_Supplied information_
____________

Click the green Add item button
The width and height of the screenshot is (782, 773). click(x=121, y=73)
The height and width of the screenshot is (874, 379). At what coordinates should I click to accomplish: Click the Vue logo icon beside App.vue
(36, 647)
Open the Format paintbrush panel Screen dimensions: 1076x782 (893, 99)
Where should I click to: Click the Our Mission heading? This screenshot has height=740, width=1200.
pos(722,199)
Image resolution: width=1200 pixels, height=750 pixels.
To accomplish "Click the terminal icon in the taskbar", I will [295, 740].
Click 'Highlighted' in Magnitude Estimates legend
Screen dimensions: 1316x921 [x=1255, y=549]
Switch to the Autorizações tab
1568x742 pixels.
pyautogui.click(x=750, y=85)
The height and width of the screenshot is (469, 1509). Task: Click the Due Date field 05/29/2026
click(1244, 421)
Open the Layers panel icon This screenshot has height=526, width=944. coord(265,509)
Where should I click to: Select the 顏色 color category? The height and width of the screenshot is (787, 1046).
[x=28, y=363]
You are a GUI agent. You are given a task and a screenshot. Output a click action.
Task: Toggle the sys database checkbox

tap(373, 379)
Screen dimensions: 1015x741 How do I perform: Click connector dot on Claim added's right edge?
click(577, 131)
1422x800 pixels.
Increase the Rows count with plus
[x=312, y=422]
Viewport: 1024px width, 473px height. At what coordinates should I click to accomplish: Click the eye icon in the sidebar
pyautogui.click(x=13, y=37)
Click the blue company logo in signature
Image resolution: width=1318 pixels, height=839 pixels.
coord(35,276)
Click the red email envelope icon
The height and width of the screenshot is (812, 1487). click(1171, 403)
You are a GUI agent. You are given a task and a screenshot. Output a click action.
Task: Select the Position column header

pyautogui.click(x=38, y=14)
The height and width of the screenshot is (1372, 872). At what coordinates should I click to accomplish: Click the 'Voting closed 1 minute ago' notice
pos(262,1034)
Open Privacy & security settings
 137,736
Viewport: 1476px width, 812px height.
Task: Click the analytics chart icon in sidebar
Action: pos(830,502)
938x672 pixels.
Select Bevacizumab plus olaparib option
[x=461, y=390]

____________

_Problem_
Retype all of the lines shown above, keeping each one exact.

_Expected answer_
Click the green Add item button
The width and height of the screenshot is (782, 773). click(x=121, y=73)
The height and width of the screenshot is (874, 379). At what coordinates should I click to accomplish: Click the Vue logo icon beside App.vue
(36, 647)
Open the Format paintbrush panel Screen dimensions: 1076x782 (893, 99)
Where should I click to: Click the Our Mission heading? This screenshot has height=740, width=1200.
pos(722,199)
Image resolution: width=1200 pixels, height=750 pixels.
To accomplish "Click the terminal icon in the taskbar", I will [295, 740].
Click 'Highlighted' in Magnitude Estimates legend
Screen dimensions: 1316x921 [x=1255, y=549]
Switch to the Autorizações tab
1568x742 pixels.
pyautogui.click(x=750, y=85)
The height and width of the screenshot is (469, 1509). Task: Click the Due Date field 05/29/2026
click(1244, 421)
Open the Layers panel icon This screenshot has height=526, width=944. coord(265,509)
Where should I click to: Select the 顏色 color category? The height and width of the screenshot is (787, 1046).
[x=28, y=363]
You are a GUI agent. You are given a task and a screenshot. Output a click action.
Task: Toggle the sys database checkbox

tap(373, 379)
Screen dimensions: 1015x741 How do I perform: Click connector dot on Claim added's right edge?
click(577, 131)
1422x800 pixels.
Increase the Rows count with plus
[x=312, y=422]
Viewport: 1024px width, 473px height. At what coordinates should I click to accomplish: Click the eye icon in the sidebar
pyautogui.click(x=13, y=37)
Click the blue company logo in signature
Image resolution: width=1318 pixels, height=839 pixels.
coord(35,276)
Click the red email envelope icon
The height and width of the screenshot is (812, 1487). click(1171, 403)
You are a GUI agent. You are given a task and a screenshot. Output a click action.
Task: Select the Position column header

pyautogui.click(x=38, y=14)
The height and width of the screenshot is (1372, 872). At what coordinates should I click to accomplish: Click the 'Voting closed 1 minute ago' notice
pos(262,1034)
Open Privacy & security settings
 137,736
Viewport: 1476px width, 812px height.
Task: Click the analytics chart icon in sidebar
Action: pos(830,502)
938x672 pixels.
Select Bevacizumab plus olaparib option
[x=461, y=390]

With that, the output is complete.